_TASK INSTRUCTIONS_
Nothing below is to be printed except the lines between the line holding "See More (232, 2309)" and the line holding "eTemplo Inicio (458, 2335)", inclusive, each exactly as it appears.

[Dataset items]

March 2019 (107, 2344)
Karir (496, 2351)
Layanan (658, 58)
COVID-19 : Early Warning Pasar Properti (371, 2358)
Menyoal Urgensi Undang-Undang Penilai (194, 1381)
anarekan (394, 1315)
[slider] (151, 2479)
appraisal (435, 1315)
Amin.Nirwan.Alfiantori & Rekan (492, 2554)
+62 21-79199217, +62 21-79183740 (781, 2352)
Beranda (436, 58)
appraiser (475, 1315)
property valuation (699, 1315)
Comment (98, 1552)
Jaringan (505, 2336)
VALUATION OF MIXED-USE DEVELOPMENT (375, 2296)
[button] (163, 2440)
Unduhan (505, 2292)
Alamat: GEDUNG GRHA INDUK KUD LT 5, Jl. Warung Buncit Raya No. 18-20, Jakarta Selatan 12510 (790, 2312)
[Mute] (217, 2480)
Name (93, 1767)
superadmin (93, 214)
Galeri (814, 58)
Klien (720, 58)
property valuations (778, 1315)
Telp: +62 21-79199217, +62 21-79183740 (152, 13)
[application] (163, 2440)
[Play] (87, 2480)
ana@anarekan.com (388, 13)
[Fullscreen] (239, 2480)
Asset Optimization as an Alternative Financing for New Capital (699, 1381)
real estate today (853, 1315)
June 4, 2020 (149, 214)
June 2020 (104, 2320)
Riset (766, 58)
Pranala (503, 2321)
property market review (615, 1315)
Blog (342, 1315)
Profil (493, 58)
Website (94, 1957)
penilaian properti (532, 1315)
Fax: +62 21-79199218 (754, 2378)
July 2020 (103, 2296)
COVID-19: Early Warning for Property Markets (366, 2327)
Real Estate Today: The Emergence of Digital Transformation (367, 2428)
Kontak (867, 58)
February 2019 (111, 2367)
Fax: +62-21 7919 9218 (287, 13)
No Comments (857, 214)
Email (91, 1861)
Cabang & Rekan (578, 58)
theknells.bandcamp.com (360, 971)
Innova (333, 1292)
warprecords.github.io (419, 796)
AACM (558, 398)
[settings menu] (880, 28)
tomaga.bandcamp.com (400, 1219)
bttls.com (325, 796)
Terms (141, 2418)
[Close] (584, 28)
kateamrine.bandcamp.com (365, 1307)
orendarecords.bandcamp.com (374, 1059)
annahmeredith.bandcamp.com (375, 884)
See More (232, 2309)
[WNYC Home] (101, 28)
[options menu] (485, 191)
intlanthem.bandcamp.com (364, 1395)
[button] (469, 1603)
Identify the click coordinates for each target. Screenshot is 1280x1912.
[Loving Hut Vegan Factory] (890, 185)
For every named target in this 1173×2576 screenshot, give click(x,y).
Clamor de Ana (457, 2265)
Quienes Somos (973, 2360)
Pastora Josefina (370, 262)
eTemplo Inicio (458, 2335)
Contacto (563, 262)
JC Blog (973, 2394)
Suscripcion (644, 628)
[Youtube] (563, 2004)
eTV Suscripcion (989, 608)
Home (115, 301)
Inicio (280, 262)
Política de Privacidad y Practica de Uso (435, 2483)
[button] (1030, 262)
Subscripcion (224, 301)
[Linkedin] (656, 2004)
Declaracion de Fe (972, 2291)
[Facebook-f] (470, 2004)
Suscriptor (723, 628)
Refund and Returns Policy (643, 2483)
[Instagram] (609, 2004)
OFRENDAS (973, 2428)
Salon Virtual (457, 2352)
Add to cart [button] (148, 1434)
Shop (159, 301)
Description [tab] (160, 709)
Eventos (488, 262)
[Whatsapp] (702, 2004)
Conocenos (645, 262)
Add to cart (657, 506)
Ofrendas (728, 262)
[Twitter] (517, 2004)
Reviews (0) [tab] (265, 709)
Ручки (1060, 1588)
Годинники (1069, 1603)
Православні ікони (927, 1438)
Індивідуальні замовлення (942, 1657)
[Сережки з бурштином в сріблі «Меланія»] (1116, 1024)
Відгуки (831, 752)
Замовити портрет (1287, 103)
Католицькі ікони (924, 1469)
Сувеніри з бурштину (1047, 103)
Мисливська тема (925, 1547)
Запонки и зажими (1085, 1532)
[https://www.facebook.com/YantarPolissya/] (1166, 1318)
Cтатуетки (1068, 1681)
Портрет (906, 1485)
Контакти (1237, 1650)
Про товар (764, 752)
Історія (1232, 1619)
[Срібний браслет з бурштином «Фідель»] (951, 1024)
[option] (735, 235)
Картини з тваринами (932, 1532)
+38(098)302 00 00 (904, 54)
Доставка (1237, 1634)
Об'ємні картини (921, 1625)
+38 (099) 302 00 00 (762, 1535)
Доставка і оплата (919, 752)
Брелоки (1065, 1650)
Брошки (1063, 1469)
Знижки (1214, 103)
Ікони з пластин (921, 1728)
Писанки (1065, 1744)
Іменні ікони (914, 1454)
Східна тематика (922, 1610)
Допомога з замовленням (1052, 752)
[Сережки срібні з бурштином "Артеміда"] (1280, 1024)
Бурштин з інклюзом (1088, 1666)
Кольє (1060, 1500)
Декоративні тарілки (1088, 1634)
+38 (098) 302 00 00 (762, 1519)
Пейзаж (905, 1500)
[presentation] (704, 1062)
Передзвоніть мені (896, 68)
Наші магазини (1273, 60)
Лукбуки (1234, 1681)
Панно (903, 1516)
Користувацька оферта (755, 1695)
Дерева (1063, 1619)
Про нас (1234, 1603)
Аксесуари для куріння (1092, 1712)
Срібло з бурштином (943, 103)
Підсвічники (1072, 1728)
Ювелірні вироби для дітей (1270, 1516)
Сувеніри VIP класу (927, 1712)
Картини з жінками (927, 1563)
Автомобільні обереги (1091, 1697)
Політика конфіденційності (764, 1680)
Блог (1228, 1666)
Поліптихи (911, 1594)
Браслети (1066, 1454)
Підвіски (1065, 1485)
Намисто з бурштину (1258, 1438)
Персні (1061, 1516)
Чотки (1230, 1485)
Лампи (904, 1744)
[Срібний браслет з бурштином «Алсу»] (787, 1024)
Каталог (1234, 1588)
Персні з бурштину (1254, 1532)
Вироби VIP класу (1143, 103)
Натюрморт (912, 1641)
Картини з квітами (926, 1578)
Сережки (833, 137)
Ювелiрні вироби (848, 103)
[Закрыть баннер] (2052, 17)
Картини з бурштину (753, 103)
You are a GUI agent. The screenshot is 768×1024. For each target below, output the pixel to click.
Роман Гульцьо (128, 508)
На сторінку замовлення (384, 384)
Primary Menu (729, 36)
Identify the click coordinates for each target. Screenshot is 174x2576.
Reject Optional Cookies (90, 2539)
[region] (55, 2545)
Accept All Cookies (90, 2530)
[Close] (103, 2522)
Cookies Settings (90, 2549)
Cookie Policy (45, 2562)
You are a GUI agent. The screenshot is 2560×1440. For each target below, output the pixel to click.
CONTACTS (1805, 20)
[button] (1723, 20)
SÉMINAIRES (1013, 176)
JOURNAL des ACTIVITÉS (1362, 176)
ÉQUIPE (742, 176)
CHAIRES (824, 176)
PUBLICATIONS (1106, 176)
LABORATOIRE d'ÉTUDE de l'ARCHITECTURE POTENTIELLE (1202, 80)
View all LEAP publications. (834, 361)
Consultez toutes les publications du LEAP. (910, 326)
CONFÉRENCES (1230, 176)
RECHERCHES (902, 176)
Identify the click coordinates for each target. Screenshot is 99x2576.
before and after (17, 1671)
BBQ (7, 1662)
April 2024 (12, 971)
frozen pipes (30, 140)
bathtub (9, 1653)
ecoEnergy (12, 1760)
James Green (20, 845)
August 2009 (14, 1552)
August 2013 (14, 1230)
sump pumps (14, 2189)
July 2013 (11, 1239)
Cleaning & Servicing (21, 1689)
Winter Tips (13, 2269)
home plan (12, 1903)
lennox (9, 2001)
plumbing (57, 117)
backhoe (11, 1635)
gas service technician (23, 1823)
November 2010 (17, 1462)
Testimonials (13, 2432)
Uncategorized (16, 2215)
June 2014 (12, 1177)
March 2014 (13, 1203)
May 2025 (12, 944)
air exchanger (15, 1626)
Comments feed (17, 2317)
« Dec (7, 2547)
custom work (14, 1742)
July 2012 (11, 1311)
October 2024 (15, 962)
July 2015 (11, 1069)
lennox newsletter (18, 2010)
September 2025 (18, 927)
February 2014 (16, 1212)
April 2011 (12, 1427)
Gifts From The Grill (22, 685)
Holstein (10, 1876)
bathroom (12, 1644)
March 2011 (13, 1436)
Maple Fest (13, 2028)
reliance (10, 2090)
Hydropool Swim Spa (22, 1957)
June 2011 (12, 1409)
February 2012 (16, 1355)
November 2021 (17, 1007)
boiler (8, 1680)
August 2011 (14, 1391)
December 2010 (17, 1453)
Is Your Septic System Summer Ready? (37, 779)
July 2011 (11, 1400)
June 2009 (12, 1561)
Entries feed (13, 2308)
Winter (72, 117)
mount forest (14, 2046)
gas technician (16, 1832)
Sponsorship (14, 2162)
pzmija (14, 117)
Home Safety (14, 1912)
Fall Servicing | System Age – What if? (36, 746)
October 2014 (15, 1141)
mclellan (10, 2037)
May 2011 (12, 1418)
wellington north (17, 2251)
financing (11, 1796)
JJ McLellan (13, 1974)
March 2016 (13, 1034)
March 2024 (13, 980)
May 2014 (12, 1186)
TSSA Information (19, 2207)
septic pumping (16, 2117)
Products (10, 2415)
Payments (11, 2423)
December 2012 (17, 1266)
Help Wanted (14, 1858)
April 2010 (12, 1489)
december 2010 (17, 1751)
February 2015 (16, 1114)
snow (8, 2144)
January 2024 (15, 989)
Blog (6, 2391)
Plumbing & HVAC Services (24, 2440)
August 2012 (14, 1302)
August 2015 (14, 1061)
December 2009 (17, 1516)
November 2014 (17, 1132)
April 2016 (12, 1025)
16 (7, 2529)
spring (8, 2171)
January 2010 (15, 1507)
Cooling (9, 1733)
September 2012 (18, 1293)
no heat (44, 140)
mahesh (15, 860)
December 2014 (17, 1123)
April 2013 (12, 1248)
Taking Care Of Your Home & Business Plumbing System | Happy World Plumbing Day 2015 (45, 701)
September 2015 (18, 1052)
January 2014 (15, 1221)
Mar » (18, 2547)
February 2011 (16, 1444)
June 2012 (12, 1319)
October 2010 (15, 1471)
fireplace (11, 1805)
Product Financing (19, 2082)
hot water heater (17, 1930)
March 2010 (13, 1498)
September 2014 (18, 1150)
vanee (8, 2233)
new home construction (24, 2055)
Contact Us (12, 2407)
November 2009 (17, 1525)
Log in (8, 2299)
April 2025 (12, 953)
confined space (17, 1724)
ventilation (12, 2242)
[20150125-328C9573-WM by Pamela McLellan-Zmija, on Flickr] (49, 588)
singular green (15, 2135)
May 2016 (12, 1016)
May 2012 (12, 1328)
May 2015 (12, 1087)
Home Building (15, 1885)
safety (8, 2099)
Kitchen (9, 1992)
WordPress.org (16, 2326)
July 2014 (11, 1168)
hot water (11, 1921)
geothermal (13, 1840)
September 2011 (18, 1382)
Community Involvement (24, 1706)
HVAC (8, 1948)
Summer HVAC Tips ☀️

_WRITTEN SOLUTION_
See More (232, 2309)
[WNYC Home] (101, 28)
[options menu] (485, 191)
intlanthem.bandcamp.com (364, 1395)
[button] (469, 1603)
Identify the click coordinates for each target. Screenshot is 1280x1912.
[Loving Hut Vegan Factory] (890, 185)
For every named target in this 1173×2576 screenshot, give click(x,y).
Clamor de Ana (457, 2265)
Quienes Somos (973, 2360)
Pastora Josefina (370, 262)
eTemplo Inicio (458, 2335)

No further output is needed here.